2018 IL App (1st) 162744
Ill. App. Ct.2018Background
- Plaintiff Steven Henderson slipped on a front stoop/step at a condominium complex (Lofts at Lake Arlington) after epoxy was applied by contractor Building Maintenance Systems, Inc. (BMS); he sustained serious injuries and sued the condominium association (Lofts), property manager Property Specialists, Inc. (PSI), and BMS for negligence.
- Lofts/PSI admitted the step was a common element and that PSI managed maintenance; Pierce (PSI) signed BMS’s 2008 proposal authorizing epoxy work; homeowners later complained the epoxy made surfaces slippery when wet.
- Henderson and resident Karen Popke (owner of the unit) each testified that Henderson had slipped there twice previously and that both had complained to PSI about slipperiness, but Henderson said the condition was not “etched in his mind” and he used the front entrance daily.
- Defendants moved for summary judgment invoking the open-and-obvious doctrine (and deliberate-encounter exception), arguing Henderson knew the risk and could have used a garage entrance; BMS joined that argument.

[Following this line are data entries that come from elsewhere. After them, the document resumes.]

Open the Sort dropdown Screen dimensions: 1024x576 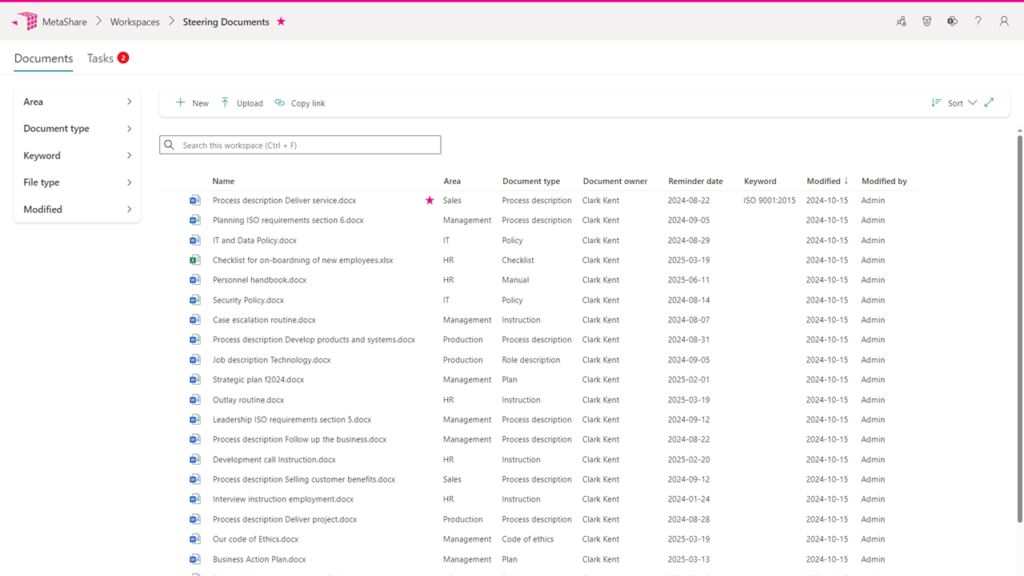pos(954,103)
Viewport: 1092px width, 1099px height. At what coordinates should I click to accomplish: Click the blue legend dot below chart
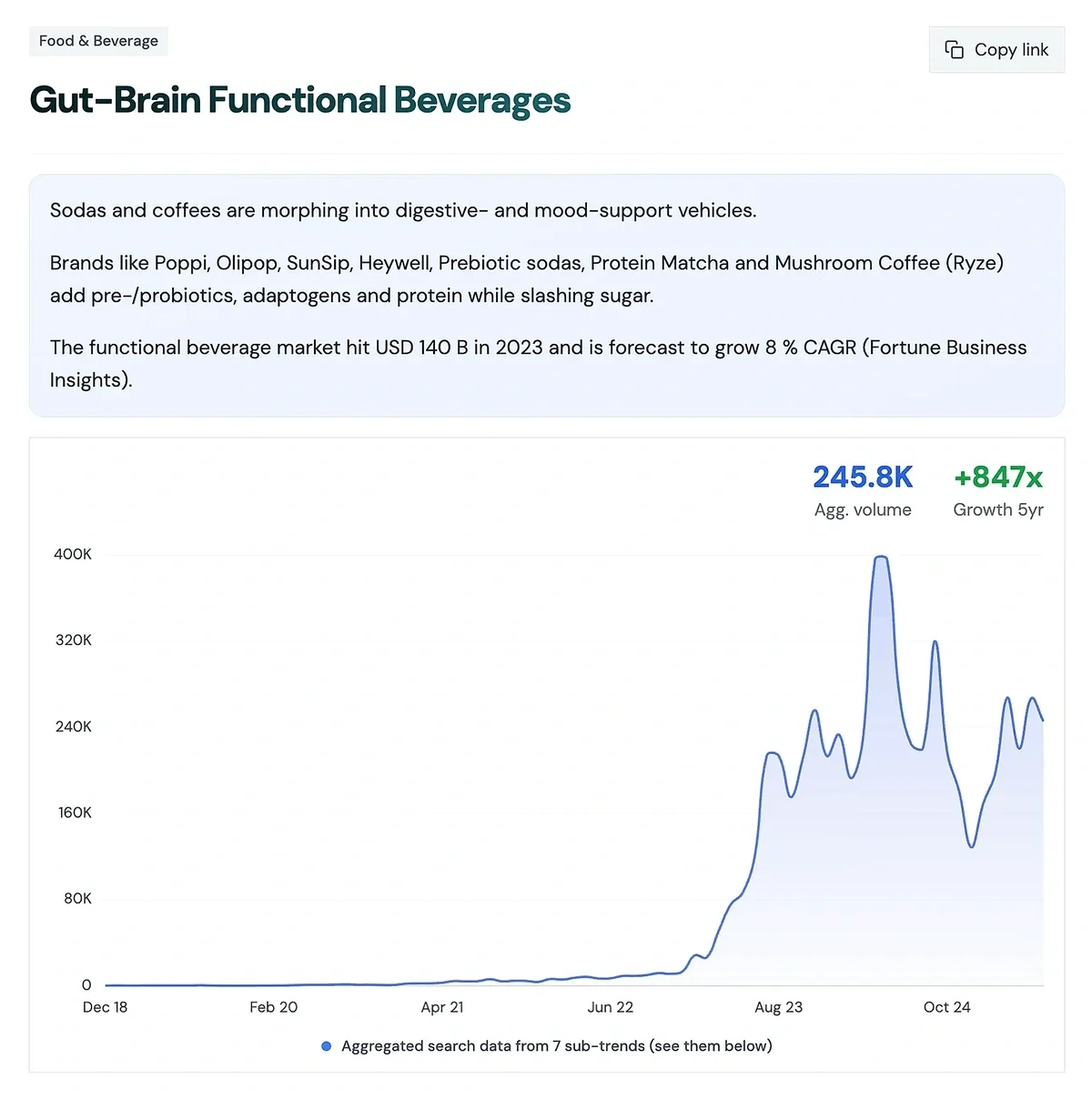tap(327, 1046)
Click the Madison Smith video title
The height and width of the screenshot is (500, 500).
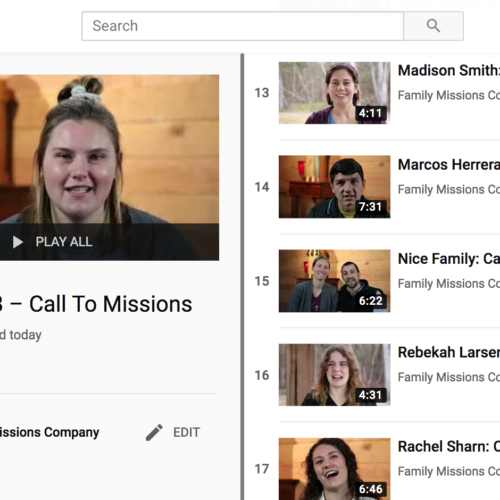(x=449, y=71)
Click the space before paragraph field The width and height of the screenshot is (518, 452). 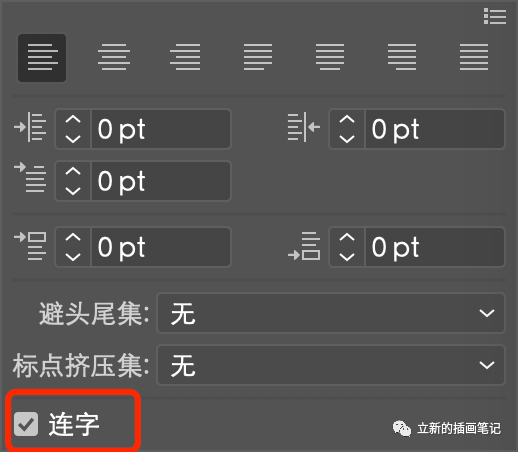click(161, 247)
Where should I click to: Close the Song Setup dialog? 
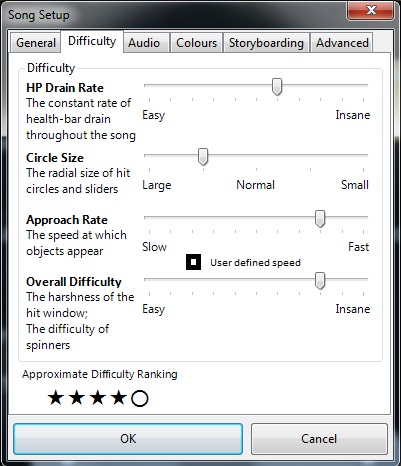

Popke moved for summary judgment on BMS’s contribution claim asserting she had no duty.
- Trial court granted summary judgment to defendants and dismissed the case; appeal followed.
Issues
| Issue | Plaintiff's Argument | Defendant's Argument | Held |
|---|---|---|---|
| Whether open-and-obvious doctrine bars duty | Henderson: despite prior knowledge, it was foreseeable he could forget/be distracted at night/rain; duty remains under Ward distraction exception | Defendants: hazard was open and obvious; Henderson knew it and could use alternate safe entry; no duty | Reversed for Lofts/PSI/BMS — court found distraction/forgetfulness exception applied and duty existed; summary judgment improper |
| Whether deliberate-encounter exception applies | Henderson: exceptions to open-and-obvious apply (especially distraction) | Defendants: no evidence of distraction or deliberate encounter; safe alternative existed | Trial court considered deliberate-encounter only and rejected it; appellate court found distraction exception controlled and reversed summary judgment |
| Whether BMS can invoke open-and-obvious (despite not owning/controlling) | Henderson: open-and-obvious should not shield parties who created hazard | BMS: same protection should apply to all negligent parties | Appellate court reversed summary judgment for BMS on negligence claim (duty exists under exception) |
| Whether Popke liable for contribution to BMS | BMS: Popke, as unit owner, owed duty to maintain limited common elements and is liable for contribution | Popke: area is common element; she had no control/knowledge of epoxy work; no duty | Affirmed for Popke — no common law duty; area was common element for which association was responsible; contribution claim dismissed |
Key Cases Cited
- Ward v. K Mart Corp., 136 Ill. 2d 132 (1990) (open-and-obvious rule does not automatically eliminate duty where possessor should anticipate invitee distraction or momentary forgetfulness)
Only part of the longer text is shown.